Is anyone else getting these, and does anyone know what this could possibly be about? I've got $5 that says this is just another ploy to attend an owner update so they can sell me something to protect me from Apollo Global.


----------



## artringwald (Jul 12, 2016)

I don't get calls from DRI, but I seem to get frequent calls from "vacation" companies that seem to know I own a timeshare. I'm guessing someone in DRI has been selling the phone lists.


----------



## SeattleAl (Jul 14, 2016)

The rep started calling my cellphone, so I took the call just to stop the calls.

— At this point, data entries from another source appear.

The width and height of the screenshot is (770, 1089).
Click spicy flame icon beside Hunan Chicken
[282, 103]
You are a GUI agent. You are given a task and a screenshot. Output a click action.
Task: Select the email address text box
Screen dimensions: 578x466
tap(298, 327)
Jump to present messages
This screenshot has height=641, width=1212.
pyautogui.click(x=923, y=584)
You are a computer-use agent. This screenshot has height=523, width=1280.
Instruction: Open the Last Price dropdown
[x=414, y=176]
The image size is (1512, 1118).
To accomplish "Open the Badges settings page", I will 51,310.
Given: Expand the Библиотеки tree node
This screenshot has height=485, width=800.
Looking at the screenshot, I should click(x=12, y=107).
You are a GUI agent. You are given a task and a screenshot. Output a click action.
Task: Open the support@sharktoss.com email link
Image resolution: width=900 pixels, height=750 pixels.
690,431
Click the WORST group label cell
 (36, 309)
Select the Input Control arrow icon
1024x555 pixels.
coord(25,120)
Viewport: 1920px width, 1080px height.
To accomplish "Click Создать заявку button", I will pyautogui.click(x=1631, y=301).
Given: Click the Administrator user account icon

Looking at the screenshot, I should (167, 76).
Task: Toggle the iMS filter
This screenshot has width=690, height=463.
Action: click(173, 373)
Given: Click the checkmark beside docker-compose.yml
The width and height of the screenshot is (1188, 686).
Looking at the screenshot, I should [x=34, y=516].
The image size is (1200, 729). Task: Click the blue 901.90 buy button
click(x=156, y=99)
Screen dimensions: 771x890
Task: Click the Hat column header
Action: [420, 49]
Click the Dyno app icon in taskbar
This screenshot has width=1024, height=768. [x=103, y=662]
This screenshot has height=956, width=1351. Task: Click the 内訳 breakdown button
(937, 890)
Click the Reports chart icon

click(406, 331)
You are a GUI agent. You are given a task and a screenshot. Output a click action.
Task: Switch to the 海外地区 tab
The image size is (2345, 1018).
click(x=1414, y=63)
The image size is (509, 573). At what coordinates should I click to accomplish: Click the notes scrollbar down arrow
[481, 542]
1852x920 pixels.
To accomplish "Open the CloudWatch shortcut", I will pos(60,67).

They are holding one of those lunch/dinner sessions in a hotel about 20 miles from me. I declined.


----------



## arodrig161 (Jul 15, 2016)

*DRI calls*

I get those calls from DRI just prior  to a stay. I let my answering machine take the calls. I recently rescinded a contract from DRI. I know. From start to finish it took 22 days for my credit card to get reimbursed. And then the calls started again on my cell phone. Finally took the call and I was polite until the sale rep would not listen to me. He finally relented and the call ended cordially. I told him if I ever wanted to make a change, I know where to find them.


----------



## simpsontruckdriver (Jul 21, 2016)

When they call again, tell them to stop calling and make sure your # is on the No Call List. Some attorneys may be able to file a lawsuit if they continue, since the NCL is as effective as the BBB.


----------



## mj2vacation (Jul 28, 2016)

artringwald said:


> I don't get calls from DRI, but I seem to get frequent calls from "vacation" companies that seem to know I own a timeshare. I'm guessing someone in DRI has been selling the phone lists.



These are typically calls from timeshare rescue scams.  They get the info from public records.  While I am no defender of DRI, this one is not on them. It happens with all timeshare.


----------